This allows you to avoid defining the variables needed by the playbook for each machine or machine type.

Now run the first playbook to install public key, register nodes with subscription manager and install python3 in such a way that ansible modules can function correctly. At present this playbook allows use of subscription-manager to get most up-to-date RHEL8 repos. You have to enter a subscription manager username and password, once, with the password not echoed and not logged.

ansible-playbook --ssh-common-args '-o StrictHostKeyChecking=no' \
  -i inventory.yml -e ansible_ssh_pass=TakeAWildGuess install_public_key.yml 

You then run the discover_macs.yml playbook one time, to generate an inventory file with mac addresses defined for all machines.

ansible-playbook -vv -i inventory.yml discover_macs.yaml

This should output a file named ~/inventory_with_macs.yml by default - it will look the same as your previous inventory but with per-host deploy_mac variable added to each record. From now on, you use this as your inventory file, not the preceding one.

Then define your cluster parameters by doing:

cd group_vars
cp all.yml.sample all.yml
<edit all.yml>
cd ..

deployment phase

Now you prepare your deployer host with:

ansible-playbook -i ~/inventory_with_macs.yml ocp4_upi_baremetal.yml

This playbook can be used whenever a re-install of the deployer host is needed, regardless of what state the masters and workers are in, because the mac addresses never change.

Dustin's document describes what the playbook should be doing. This will take a long while, and may involve the reboot of the deployer host and download of RHCOS and openshift. When it finishes, you will have a deployer host that is set up to install masters and workers. We do not actually install the masters and workers in this playbook.

To get ready for openshift deployment, login to the deployer host first.

Dell machines

To start master and worker installation, from the deployer host use badfish.py for Dell machines. It applies commands to a list of hosts in a file. At present, it does not support SuperMicro machines, but should work with most Dell machines (that have Redfish API).

Now you must set up boot order and enable PXE on all openshift nodes.

alias badfish
badfish --host-list ~/all_openshift.list -t director
<wait until hosts are done rebooting, this may take minutes>
badfish --host-list ~/all_openshift.list --check-boot
badfish --host-list ~/all_openshift.list --pxe

Note: to be a good lab citizen, you must reset the machines from "-t director" to "-t foreman" mode This is one of the deficiencies of this procedure - ideally it should not allow a machine to PXE boot more than once.

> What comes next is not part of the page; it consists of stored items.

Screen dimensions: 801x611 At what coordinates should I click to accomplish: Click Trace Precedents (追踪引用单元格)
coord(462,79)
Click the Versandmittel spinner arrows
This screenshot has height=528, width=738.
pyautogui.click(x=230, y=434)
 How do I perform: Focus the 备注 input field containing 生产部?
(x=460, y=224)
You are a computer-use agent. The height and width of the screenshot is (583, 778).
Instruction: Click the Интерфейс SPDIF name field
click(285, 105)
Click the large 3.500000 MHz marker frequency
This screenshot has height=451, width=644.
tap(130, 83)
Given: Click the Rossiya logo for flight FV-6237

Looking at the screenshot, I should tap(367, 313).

First we must bring up the masters and establish an openshift cluster:

badfish --host-list ~/masters.list --power-cycle

To monitor installation from OpenShift perspective, use this command sequence:

cd ~/ignition
openshift-install wait-for bootstrap-complete

when this shows that OpenShift cluster has formed, then shut off the bootstrap with

virsh destroy ocp4-upi-bootstrap

Now we can start installing the workers - this can slightly overlap the masters, since initial phase of worker install does not involve openshift at all, just CoreOS install.

badfish --host-list ~/workers.list --power-cycle

If all goes well, then the CoreOS and ignition files will be pulled onto all of these machines and they should reboot and join the OpenShift cluster.

SuperMicro machines

For SuperMicros in the scale lab, you need to do the following:

for node in `cat ~/all_openshift.list`; do ipmitool -I lanplus -U quads -P "$QUADS_TICKET" -H $node chassis bootdev pxe; done
for node in `cat ~/masters.list`; do ipmitool -I lanplus -U quads -P "$QUADS_TICKET" -H $node chassis power reset; done

and later on when the masters have formed a cluster:

for node in `cat ~/workers.list`; do ipmitool -I lanplus -U quads -P "$QUADS_TICKET" -H $node chassis power reset; done

post-installation tasks

For any tasks which have to be done to the openshift cluster after it is created, you can run this playbook from your deployer host:

cd
ansible-playbook --ssh-common-args '-o StrictHostKeyChecking=no' \
   -i post_install_inventory.yml post_install.yml

This has to be run there because it uses hostnames like "master-0" that aren't defined outside of the cluster.
It is using the DNS server (dnsmasq) in the deployer host.

At present this playbook:

  • makes the deployer host a time server for the OpenShift hosts using the deploy_intf network. Ceph (OpenShift Container Storage) depends on time synchronization.
  • approves CSRs which workers need. Without this step, workers won't join the OpenShift cluster.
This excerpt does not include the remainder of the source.